■ **Data in this exercise**:

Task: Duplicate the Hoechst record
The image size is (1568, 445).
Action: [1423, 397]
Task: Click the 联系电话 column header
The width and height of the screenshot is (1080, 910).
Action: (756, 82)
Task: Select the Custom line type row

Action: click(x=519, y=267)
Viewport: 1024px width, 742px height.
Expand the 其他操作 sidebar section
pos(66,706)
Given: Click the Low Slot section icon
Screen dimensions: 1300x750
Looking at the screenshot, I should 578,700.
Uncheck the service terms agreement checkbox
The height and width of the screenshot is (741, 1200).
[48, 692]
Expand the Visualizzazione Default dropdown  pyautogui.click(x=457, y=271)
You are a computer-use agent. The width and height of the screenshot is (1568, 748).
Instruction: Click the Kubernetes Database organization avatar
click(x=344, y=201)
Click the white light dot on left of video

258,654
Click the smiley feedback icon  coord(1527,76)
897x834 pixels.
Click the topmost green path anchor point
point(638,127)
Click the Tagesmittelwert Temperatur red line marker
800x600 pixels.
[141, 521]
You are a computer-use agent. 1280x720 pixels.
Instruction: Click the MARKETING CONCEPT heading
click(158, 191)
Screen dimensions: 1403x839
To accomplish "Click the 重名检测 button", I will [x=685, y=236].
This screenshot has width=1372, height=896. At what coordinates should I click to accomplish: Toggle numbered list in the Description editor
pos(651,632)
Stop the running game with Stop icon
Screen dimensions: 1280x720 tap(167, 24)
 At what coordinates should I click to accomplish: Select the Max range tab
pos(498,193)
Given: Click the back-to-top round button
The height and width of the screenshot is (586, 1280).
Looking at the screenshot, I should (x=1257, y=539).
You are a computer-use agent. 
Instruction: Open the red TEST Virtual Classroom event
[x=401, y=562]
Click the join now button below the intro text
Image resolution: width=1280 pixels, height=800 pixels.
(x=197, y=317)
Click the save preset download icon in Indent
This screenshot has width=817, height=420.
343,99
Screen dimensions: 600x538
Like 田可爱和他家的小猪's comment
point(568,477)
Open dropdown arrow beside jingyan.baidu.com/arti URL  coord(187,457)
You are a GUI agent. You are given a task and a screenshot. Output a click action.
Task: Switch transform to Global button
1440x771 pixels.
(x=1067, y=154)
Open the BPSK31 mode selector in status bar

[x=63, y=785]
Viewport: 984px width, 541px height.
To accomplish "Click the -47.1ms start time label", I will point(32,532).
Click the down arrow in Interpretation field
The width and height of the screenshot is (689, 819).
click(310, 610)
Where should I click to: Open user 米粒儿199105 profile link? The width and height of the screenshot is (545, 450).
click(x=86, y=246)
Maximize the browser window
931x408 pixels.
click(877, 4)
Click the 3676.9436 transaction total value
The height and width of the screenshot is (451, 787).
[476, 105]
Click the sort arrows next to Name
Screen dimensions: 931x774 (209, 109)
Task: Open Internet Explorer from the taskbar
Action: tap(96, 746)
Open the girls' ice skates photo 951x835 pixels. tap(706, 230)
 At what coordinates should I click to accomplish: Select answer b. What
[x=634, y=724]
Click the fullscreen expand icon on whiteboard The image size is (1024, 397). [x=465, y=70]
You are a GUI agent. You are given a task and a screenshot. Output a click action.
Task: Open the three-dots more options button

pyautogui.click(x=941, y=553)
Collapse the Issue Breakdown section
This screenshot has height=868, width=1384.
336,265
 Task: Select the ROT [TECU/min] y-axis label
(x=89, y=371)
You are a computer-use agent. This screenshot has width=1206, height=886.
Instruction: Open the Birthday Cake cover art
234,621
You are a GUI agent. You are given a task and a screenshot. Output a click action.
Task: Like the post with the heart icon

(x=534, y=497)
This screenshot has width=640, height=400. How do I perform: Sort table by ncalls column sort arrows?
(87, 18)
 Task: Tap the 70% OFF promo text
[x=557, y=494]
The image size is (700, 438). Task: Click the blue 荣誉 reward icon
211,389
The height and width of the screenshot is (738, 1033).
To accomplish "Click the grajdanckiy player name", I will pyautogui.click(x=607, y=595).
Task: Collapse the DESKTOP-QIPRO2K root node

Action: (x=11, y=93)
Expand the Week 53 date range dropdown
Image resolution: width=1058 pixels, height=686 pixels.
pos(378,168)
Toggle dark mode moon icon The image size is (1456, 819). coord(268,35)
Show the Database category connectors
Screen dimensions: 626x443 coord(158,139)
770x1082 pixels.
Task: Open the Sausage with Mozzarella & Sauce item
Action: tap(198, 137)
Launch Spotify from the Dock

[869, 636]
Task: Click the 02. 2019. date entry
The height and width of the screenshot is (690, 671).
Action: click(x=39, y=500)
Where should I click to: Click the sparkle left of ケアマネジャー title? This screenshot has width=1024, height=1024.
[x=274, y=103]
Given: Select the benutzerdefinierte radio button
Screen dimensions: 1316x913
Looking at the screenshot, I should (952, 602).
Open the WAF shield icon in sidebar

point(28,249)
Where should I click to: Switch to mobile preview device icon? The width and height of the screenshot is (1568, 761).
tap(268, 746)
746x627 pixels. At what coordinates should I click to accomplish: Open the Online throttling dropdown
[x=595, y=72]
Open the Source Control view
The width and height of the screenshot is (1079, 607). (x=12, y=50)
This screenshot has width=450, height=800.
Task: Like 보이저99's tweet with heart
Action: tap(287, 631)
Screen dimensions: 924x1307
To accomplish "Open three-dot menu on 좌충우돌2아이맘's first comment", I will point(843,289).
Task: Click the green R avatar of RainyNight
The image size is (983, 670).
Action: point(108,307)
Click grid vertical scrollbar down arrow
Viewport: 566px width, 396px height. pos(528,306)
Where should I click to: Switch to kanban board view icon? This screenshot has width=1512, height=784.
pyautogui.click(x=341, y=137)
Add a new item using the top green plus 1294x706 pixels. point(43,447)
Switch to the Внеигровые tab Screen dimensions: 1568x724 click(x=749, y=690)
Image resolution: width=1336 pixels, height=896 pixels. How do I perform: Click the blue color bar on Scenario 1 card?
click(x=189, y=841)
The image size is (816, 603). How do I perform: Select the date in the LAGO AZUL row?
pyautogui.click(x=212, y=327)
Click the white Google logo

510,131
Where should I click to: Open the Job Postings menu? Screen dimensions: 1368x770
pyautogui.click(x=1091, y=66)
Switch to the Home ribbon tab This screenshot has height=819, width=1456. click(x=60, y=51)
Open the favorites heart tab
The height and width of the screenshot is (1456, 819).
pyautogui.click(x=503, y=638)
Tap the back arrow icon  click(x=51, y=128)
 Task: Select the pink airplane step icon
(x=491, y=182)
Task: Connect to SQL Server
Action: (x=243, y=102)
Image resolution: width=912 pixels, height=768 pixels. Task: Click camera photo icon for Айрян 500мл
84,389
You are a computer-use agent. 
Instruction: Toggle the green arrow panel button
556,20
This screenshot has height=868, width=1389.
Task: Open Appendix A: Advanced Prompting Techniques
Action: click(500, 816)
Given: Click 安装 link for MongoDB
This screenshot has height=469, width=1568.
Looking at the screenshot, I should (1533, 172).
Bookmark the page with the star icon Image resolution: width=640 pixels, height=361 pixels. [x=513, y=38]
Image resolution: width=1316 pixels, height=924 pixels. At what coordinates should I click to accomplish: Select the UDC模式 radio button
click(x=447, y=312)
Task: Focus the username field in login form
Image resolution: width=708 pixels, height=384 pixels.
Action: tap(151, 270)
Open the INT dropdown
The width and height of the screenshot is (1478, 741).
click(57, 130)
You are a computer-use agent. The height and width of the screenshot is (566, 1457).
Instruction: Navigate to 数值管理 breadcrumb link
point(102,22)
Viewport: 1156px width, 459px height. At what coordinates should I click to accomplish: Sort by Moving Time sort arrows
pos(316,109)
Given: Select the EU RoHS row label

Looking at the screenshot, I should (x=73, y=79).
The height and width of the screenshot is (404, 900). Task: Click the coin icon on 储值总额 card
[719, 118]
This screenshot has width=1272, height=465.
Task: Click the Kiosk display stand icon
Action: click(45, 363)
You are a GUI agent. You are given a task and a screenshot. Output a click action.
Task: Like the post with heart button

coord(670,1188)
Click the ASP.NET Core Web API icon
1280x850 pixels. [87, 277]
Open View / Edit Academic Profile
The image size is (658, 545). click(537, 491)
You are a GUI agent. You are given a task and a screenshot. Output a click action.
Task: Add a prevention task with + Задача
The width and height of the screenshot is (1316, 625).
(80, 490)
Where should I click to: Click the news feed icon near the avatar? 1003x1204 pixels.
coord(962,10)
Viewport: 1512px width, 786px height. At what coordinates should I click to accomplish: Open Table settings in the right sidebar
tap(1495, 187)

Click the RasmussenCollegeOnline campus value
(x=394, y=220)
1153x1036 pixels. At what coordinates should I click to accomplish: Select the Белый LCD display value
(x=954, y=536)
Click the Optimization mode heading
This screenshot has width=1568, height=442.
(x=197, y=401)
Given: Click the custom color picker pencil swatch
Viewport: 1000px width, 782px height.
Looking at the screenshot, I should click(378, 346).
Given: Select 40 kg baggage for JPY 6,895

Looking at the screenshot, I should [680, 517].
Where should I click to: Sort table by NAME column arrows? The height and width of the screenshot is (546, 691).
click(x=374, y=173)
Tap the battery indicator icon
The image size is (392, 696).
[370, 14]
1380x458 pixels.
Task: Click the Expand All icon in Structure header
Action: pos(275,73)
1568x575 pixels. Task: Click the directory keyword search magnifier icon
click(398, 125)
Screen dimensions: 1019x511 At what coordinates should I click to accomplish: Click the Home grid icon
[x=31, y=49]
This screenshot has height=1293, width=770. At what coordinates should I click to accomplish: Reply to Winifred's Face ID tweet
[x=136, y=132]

■ **The task**:
Your task is to show every line of the listing above containing "field".

■ **Response**:
Click the down arrow in Interpretation field
Task: Focus the username field in login form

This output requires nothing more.